Identity cyberattacks on small businesses continue to grow along with the reported losses from those incidents, but more of these companies are implementing data protection best practices and adopting new security tools and training their employees.
Those are among the findings in the Identity Theft Resource Center’s (ITRC) latest annual report this week about the effect identity attacks have on both small businesses and consumers and they represent a rare moment for the nonprofit, with CEO Eva Velasquez writing that “it’s not very often that we get to report good news.”
For small businesses – which span single-employee firms or entrepreneurs (“solopreneur”) to companies with up to 500 employees – the good news is that they’re fighting back harder against the rising tide of threats. James Lee, ITRC’s COO, noted that according to the Small Business Administration (SBA), there 33.3 million small businesses in the United States.
“All these businesses share a common issue: They are targets for cyber and identity criminals,” Lee wrote, adding that they’re “making significant changes in their cyber routines that will lead to few identity crimes in the future.”

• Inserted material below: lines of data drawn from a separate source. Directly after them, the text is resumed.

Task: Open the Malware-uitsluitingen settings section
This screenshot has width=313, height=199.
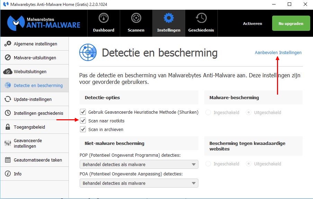Action: 35,58
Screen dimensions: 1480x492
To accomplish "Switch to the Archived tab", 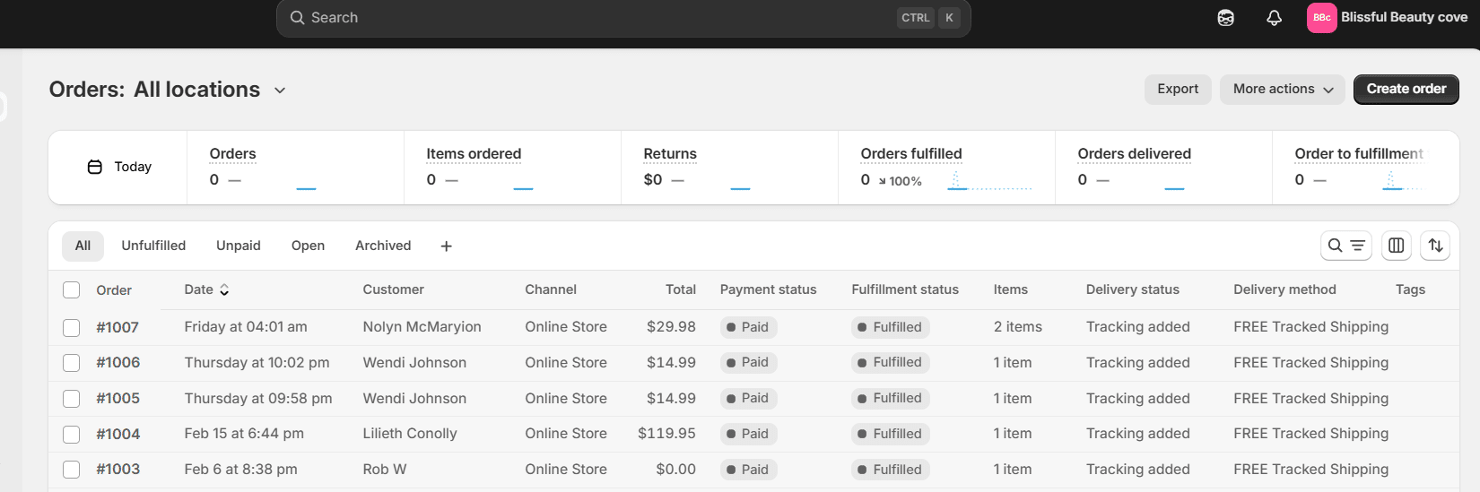I will click(383, 246).
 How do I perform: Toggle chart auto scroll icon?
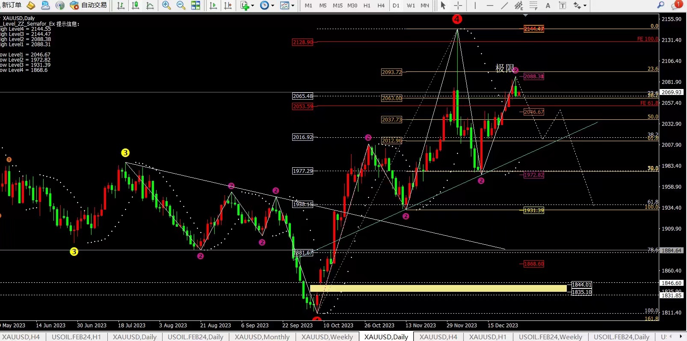[213, 6]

They also are implementing an array of data protection practices that will mean in less personal data being available to identity thieves, cyber insurance policy proceeds are now the top source of funds to pay for the cost of recovering from a cyber event, and most small business leaders know if their state had a comprehensive privacy law, he wrote.
All of that is good, because the cyberthreats are mounting. Looking at the situation between June 2023 and this year, more than 80% of small businesses were the victim of a cyberattack, a data breach, or both, according to the organization’s 2024 Consumer and Business Impact Report. In addition, the number of cases where financial losses topped $500,000 doubled and more than three-quarters of business leaders worry about how they will comply with those state privacy laws.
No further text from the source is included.